My brother Jack was as close to a genius as I have ever known. He was more intelligent than I, more schooled than I, more educated than I (there is a difference), more talented than I, more industrious than I. In fact he was my superior in everything. He knew (and collected) art, antiques, carpets and rugs. He was a very skilled self-taught pianist and mastered the concert-type organ the first time that he sat at the massive keyboard and the foot pedals. He was more than likely the only lawyer in Paris (or France, or, even, the world) to keep and play a harpsichord (Bach, usually) in his office. He was a brilliant conversationalist and writer.

In short, he was a joy to be with. Even when we disagreed.

So one of the secret joys of my life— a secret I can now reveal, since he has died— are those conversations in which I told my brother something that he never knew and he was surprised that I knew something that he never knew, or when I expressed an opinion that differed from his.

Thus it was that on one of my visits to Paris, I went to his office, around noon, at his request. When I entered he was playing a recent CD of Pavarotti. After listening a few moments, I said something to the effect of, "So, you like Pavarotti.”

"Yes,” he responded. “He's the best tenor around."

The face I made must have disturbed him, and he asked, "Why?

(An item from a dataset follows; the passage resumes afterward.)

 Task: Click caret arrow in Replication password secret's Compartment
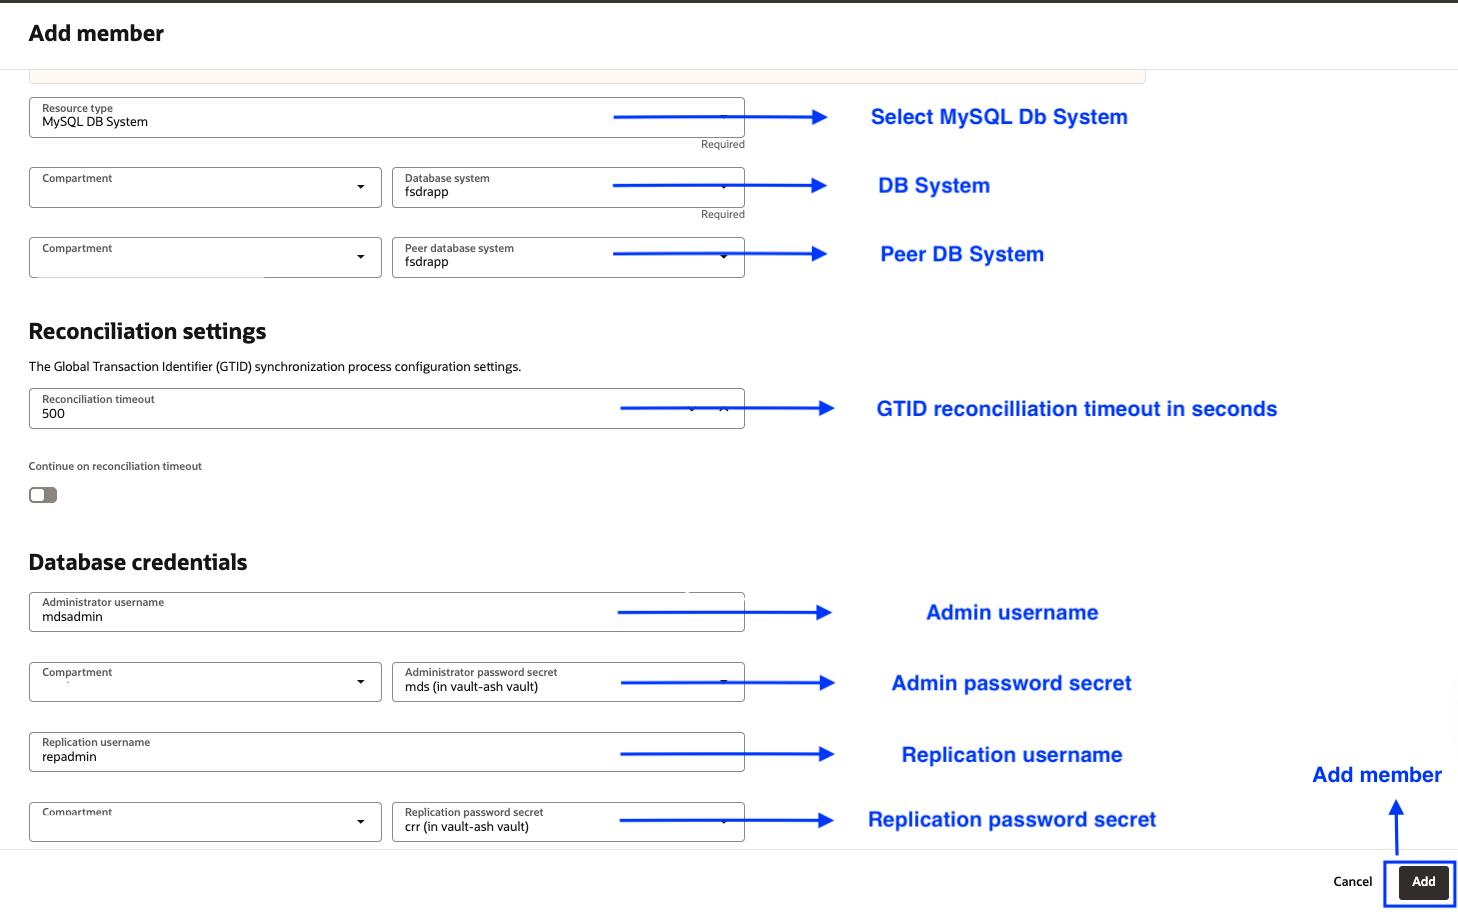coord(360,822)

Don't you think so?” I said that I didn't. He asked why.

“Pavarotti is a shouter,” I said. “He overwhelms the music, the composer is unheard. He is saying, 'Listen to Pavarotti, not the music’.” And words to that effect.

My brother seemed amazed. "Who is better?" he demanded.

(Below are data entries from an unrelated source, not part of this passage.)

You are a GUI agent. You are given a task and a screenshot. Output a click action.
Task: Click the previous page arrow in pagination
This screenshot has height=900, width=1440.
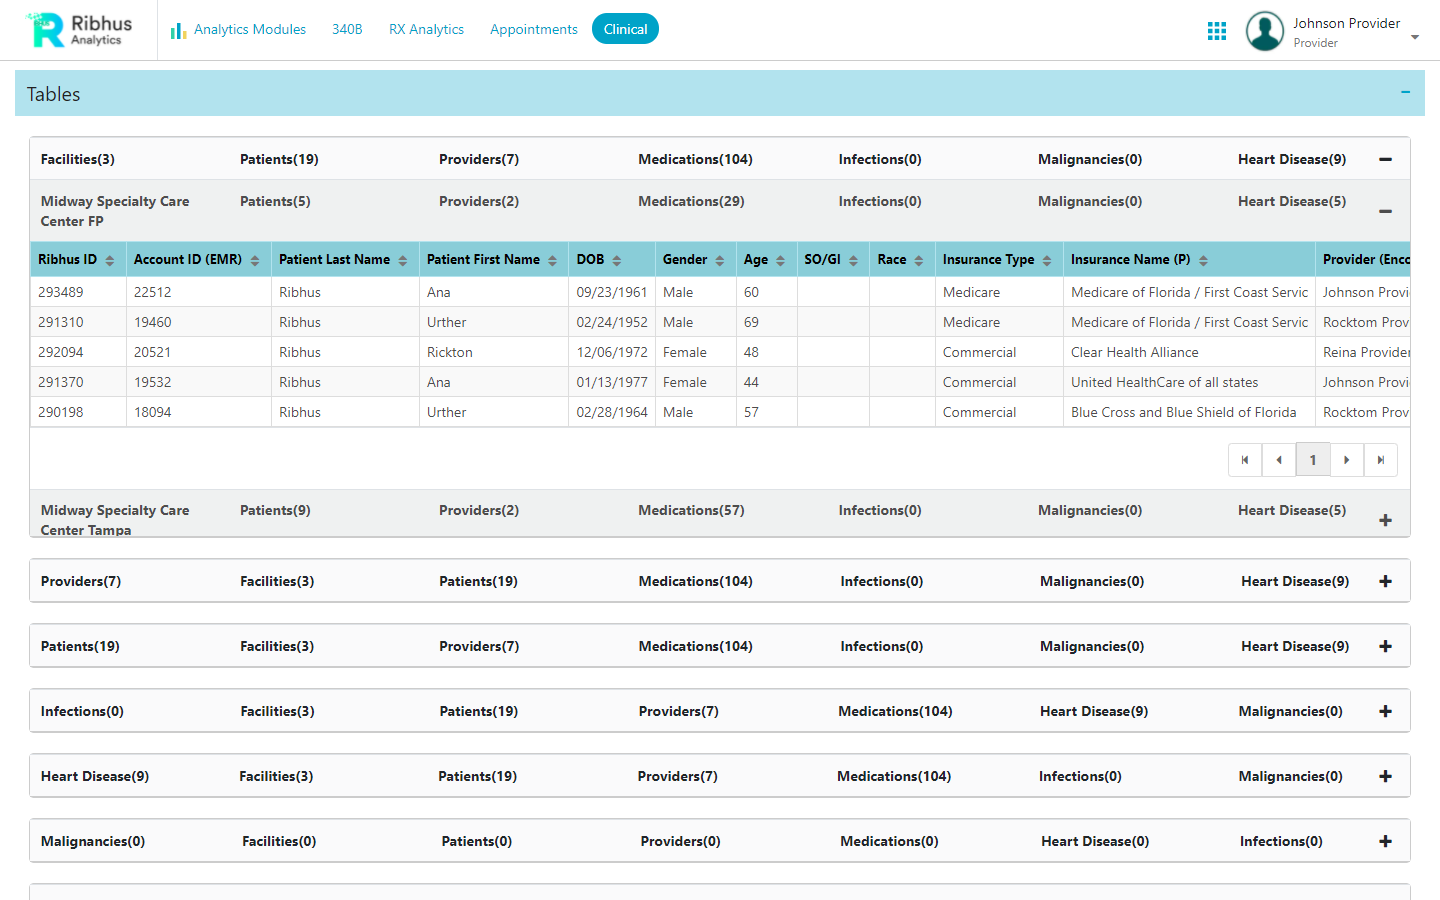click(1279, 459)
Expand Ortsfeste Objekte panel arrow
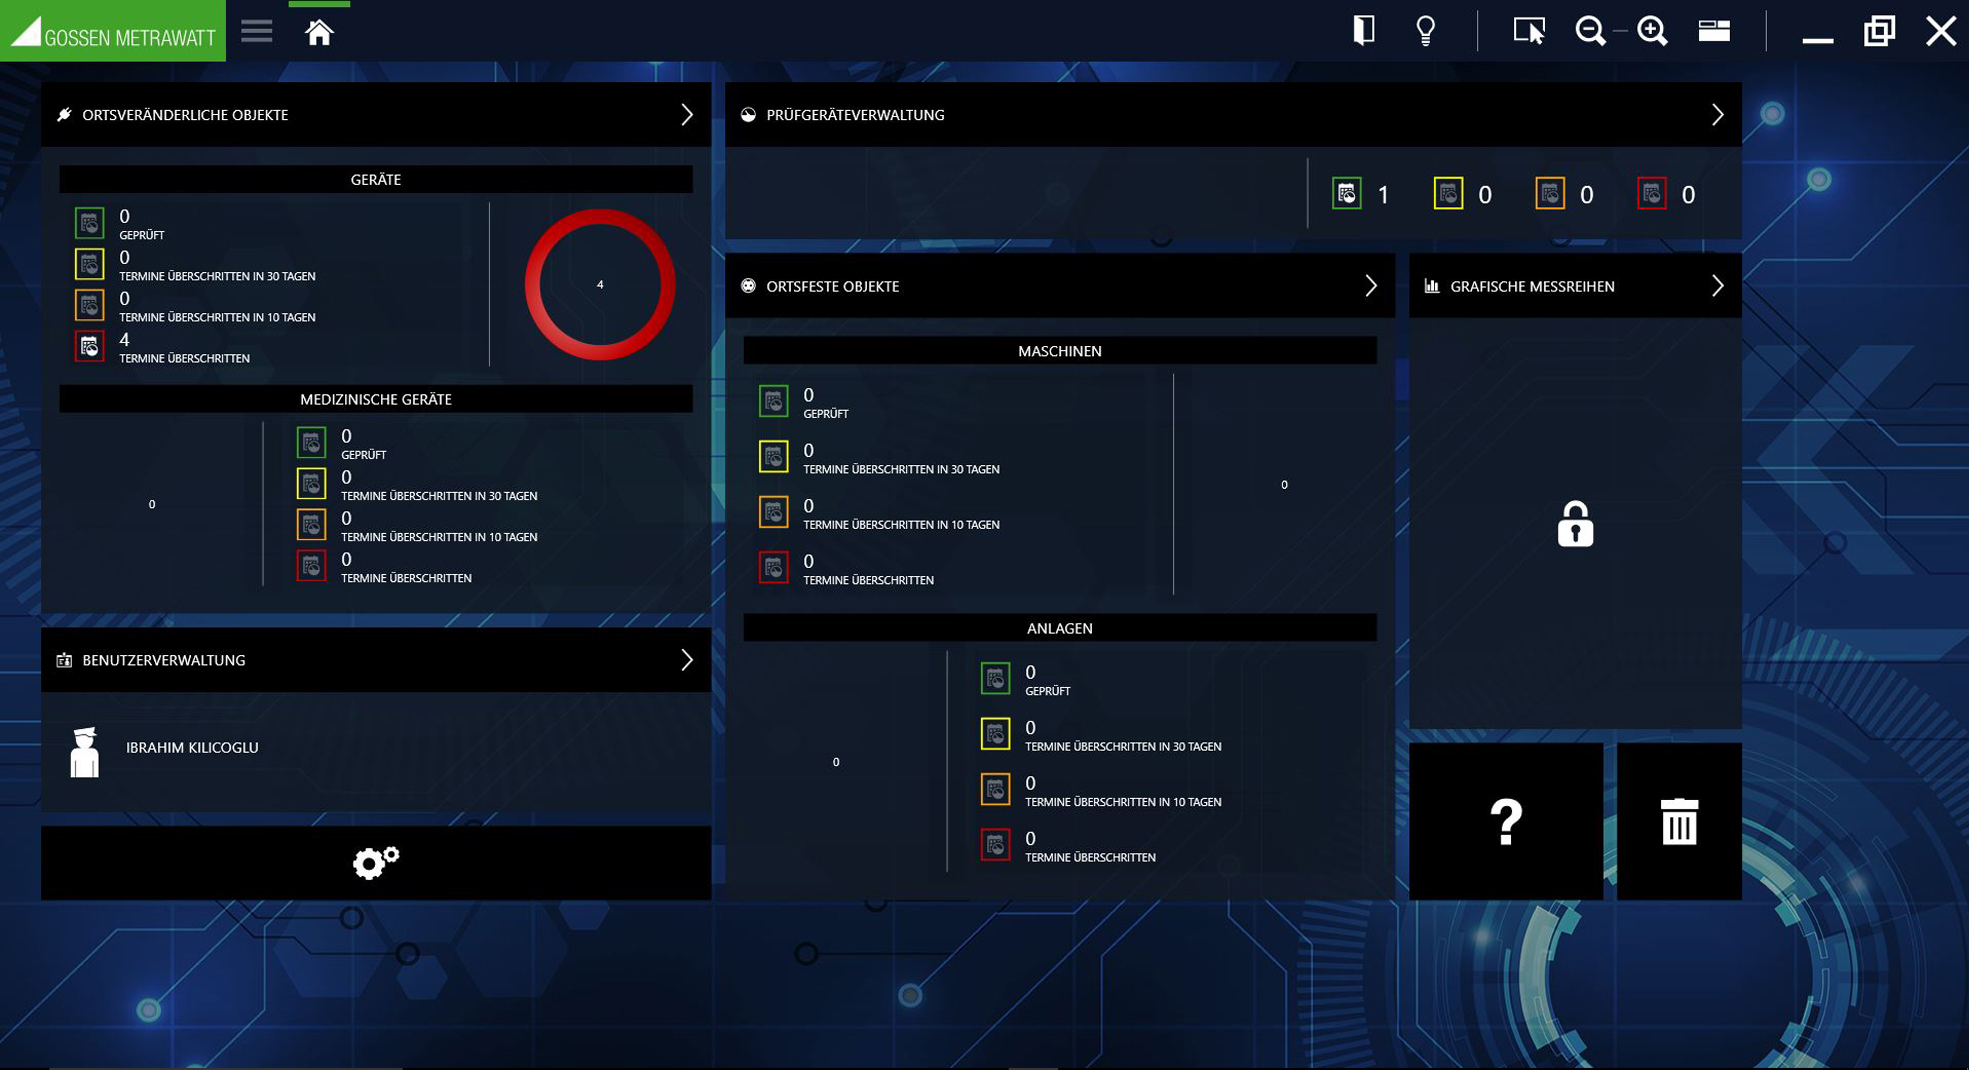 coord(1371,286)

I said I preferred José Carreras: “He has a softer voice, a sweeter voice, and he respects the composer's music.”

"You don't know what you’re talking about," Jack replied— his customary discussion-ending retort. I smiled and changed the subject.

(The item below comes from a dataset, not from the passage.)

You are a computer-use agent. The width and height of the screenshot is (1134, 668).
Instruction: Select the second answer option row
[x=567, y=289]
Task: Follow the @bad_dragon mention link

Shortly afterward, Jack’s secretary showed in a client. I stood up to leave, as I always did when clients or other lawyers in his firm came in. This time Jack said, "Don't go. The three of us are going to lunch." He introduced me to the client and we adjourned to the table and comfortable chairs in one corner of the room, and Jack opened the small fridge and took our drink order. The client asked about me— was I a lawyer? Where did I live?

With the drinks now on the small table, he turned to my brother and said, "I see that you like Pavarotti." My brother replied that he did, and, after a pause, added, "but my brother doesn't." His client said that he agreed with me.

"Who is better?" my brother asked, surprised. The client said, "Oh, José Carreras, of course."

From my end of the triangle, I was facing the client, but I could see my brother's face out of the corner of my eye. The shock was astounding, but I didn't turn my head and I didn't smile. My brother asked, "Why?"

"He doesn't shout, his voice is sweeter, and he respects the music," the client said. It was as if the client had overheard my comments, and he continued in that vein for a while.

My brother stood up to turn off the music, but the client said, "Don't turn it off, but turn it down a bit."

Then, with a nod to me, he began speaking in French, and they conversed a while. The recording came to an end, our drinks finished, Jack got up and said, "Let's go to lunch."

I don't recall much about the lunch, except that it was splendid— my brother was always a grand host and knew his food and his wine. Their conversation was mostly in French and I turned it off. I don't know if he enjoyed the food and wine as much as I did that day, but I know that we never discussed tenors again.